The ignition coil of claim 2, wherein at least one contact surface (31a) of the second core member (20) is formed by a surface of the permanent magnet (21).

4. Ignition coil according to one of claims 1 to 3 wherein, the first core member (20) having two branches (6a, 6b) corresponding to the branches of the U in which it has the shape, its contact surfaces ( 5a, 5b) are end surfaces of said legs (6a, 6b).

Ignition coil according to Claim 4, in which, each branch having an inner side and an outer side, the contact surfaces (5a, 5b) of the first core element (4) are situated on the inside of the branches (6a). , 6b).

6. ignition coil according to one of claims 4 and 5 wherein, each branch (6a, 6b) extending generally along an axis (Y), each contact surface (5a, 5b) is inclined at an acute angle with respect to the axis of the branch (6a, 6b) considered.

7. Ignition coil according to one of claims 1 to 6, wherein the protective housing (2) is overmolded around the first core member (4).

8. ignition coil according to one of claims 1 to 7, wherein the contact surfaces (5a, 5b) of the first core member (4) have different lengths.

9. Ignition coil according to one of claims 1 to 8, wherein an insert (41) is connected to the secondary winding (36) and is arranged to make contact with an electrical conductor (15) housed in the protective housing (2) and connected to a high voltage insert (16).
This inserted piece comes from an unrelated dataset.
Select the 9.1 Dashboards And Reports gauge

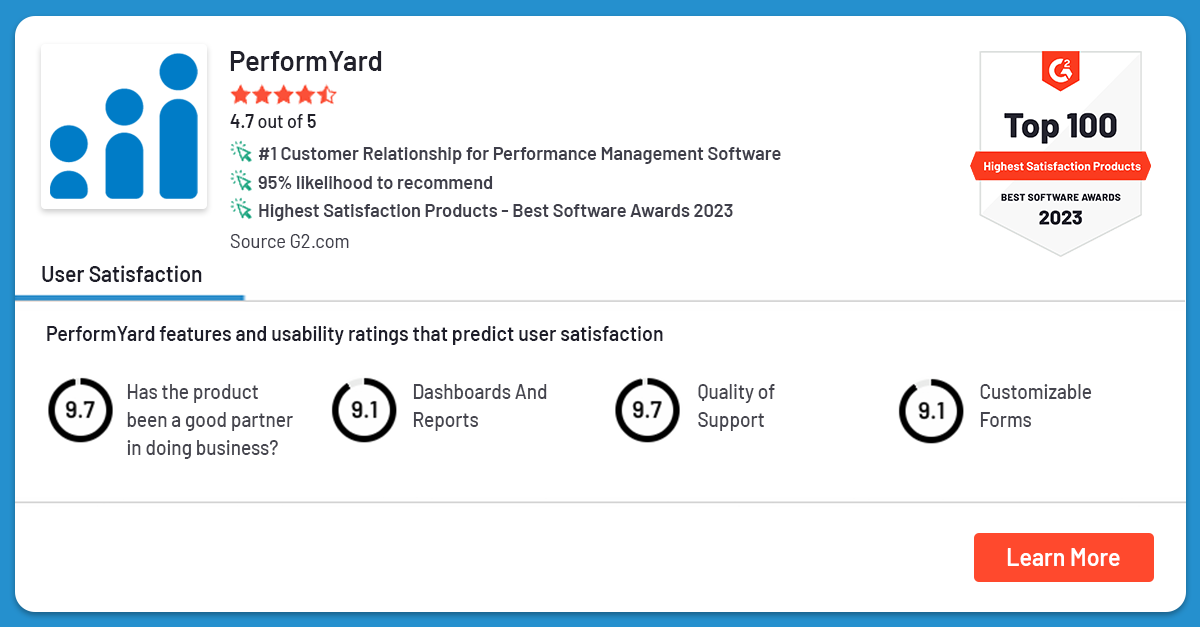click(364, 410)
A method of manufacturing an ignition coil having a protective housing (2), a closed magnetic core with a permanent magnet (21), the magnetic core having a first substantially U-shaped core element (4). housed in the protective housing (2) and a second substantially bar-shaped core element (20), the first core element (4) having at least two bevelled surfaces (5a, 5b) in contact with the second element of core (20), the coil having at least one primary winding (23) and a secondary winding (36) around the second core member (20), the method comprising the steps of:

- forming a coil module (3) by arranging the primary winding (23) and the secondary winding (36) around the second core element (20);

 the first core element (4) is housed in the protective housing (2);

 - The coil module (3) is mounted in the protective housing (2) by contacting the second core element (20) with the contact surfaces (5a, 5b) of the first core element (4).

A manufacturing method according to claim 10, wherein the first core element (4) is housed in the protective housing (2) by overmolding the protective housing (2) around the first core element (4).
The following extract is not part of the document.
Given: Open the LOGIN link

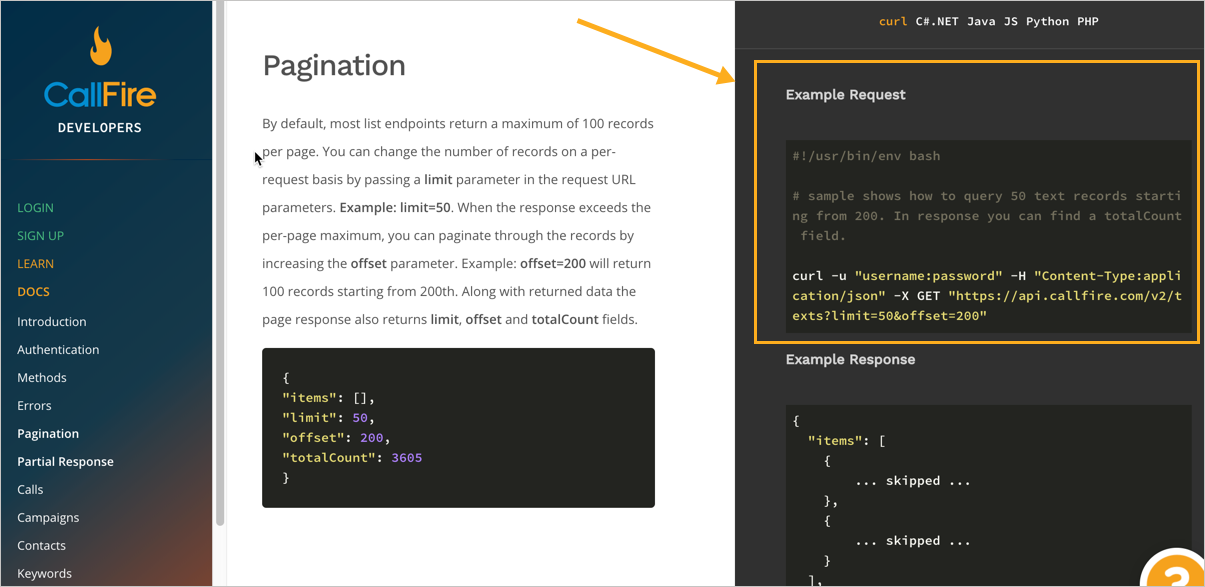Looking at the screenshot, I should (35, 208).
12. Manufacturing method according to one of claims 10 or 1 1 wherein the second core member (20) having at least two surfaces (31a, 31b) contacting the contact surfaces (5a, 5b) of the first core member (4) and having a beveled shape complementary to the beveled shape of the contact surfaces (5a, 5b) of the first core member (4), the coil module (3) is mounted in the protective housing (2) by moving a contact surface (31a, 31b) of the second core element (20) along a contact surface (5a, 5b) the first core element (4).

The manufacturing method according to claim 12 wherein, at least one end surface (31a) of the second core member (20) being formed by a surface of the permanent magnet (21), the contact surface (31a ) of the second core member (20) moved along a contact surface (5a, 5b) of the first core member (4) is that of the permanent magnet (21).
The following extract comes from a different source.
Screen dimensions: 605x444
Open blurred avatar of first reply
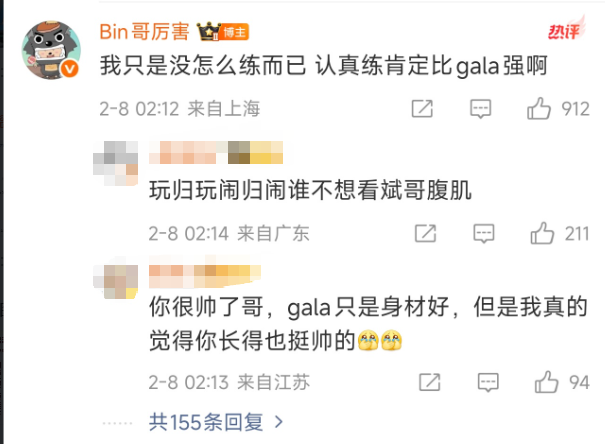(x=115, y=163)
14. The manufacturing method according to one of claims 12 or 13, wherein, at the end of displacement of the contact surface (31a, 31b) of the second core member (20), preferably simultaneously to the contact between all contact surfaces (5a, 5b, 31a, 31b) of the first and second core members (4, 20), contact is made between an insert (41) connected to the secondary winding (36) and an electrical conductor ( 15) housed in the protective housing (2) and connected to a high voltage insert (16).